What is the continuous analogue of the PMF?
Before next class you should:
Read Think Complexity, Chapter 5
Note taker: Kobe Barrette
2.15.1. Quickly Recapping Last Thursday’s Class:¶
- Introduce Generative Learning Models
Machine learning models that take inputs, synthesize the information, and create new data, e.g., image/video generation.
- Discussed the Watts-Strogatz (W-S) graph
This graph provided a hybrid between purely regular and random graphs to better represent ‘small world models’. To do this, the first step is to create a lattice graph with local connectivity. Then, the second step is to introduce some chaos by adding connectivity between random nodes. (Note: each random connection added requires a connection to be removed from the lattice).
- Introduced some metrics
Average path length: The distance required to get from one node to another by following connectivity.
Average clustering coefficient: This is the mean of local clustering, providing insight on how many ‘friends’ are connected together forming ‘cliques’.

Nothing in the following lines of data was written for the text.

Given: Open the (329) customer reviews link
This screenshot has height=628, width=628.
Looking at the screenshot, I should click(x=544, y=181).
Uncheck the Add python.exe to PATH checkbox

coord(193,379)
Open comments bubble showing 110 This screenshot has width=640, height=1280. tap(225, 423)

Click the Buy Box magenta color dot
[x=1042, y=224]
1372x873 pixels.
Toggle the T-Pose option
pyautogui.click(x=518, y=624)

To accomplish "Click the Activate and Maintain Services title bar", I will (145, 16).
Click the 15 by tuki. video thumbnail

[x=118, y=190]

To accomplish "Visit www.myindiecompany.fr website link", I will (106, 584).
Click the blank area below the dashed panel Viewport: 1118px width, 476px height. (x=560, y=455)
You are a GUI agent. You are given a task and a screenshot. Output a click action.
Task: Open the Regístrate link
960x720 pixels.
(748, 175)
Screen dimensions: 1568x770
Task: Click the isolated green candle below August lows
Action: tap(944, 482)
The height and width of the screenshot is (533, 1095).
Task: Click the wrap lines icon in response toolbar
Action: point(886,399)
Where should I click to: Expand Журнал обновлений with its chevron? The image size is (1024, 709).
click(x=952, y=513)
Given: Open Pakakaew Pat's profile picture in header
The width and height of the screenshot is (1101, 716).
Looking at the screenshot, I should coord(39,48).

- Introduced some functions/definitions
pp.random.choice()
: Computes choices randomly from a set of data, e.g., given dataset [A B C D] it may return ‘C’ from random selection.Node degree: Indicates the number of neighbors/edges a given node has.
2.15.2. Today’s Class:¶
Introduce the concept of ‘Ego Networks’
Discuss Julian McAuley (Professor at UC San Diego), as well as Jure Leskovec (Computer Scientist) and their machine learning research on ego networks using Facebook friend request data
Compare and contrast Facebook data from SNAP (Stanford Network Analysis Project) to WS graphs using the same dataset
Introduce the concept of ‘Degree’
Discuss ‘Heavy-Tailed Distributions’ in PMF graphs
Introduce ‘Barabasi-Albert’ (BA) Generative Models
Briefly Introduce Cumulative Distribution
2.15.3. Ego Networks¶
An ego network consists of a focal node (ego) and its direct connections (alters), along with the ties between these alters. This structure models social relationships at different levels of connectivity.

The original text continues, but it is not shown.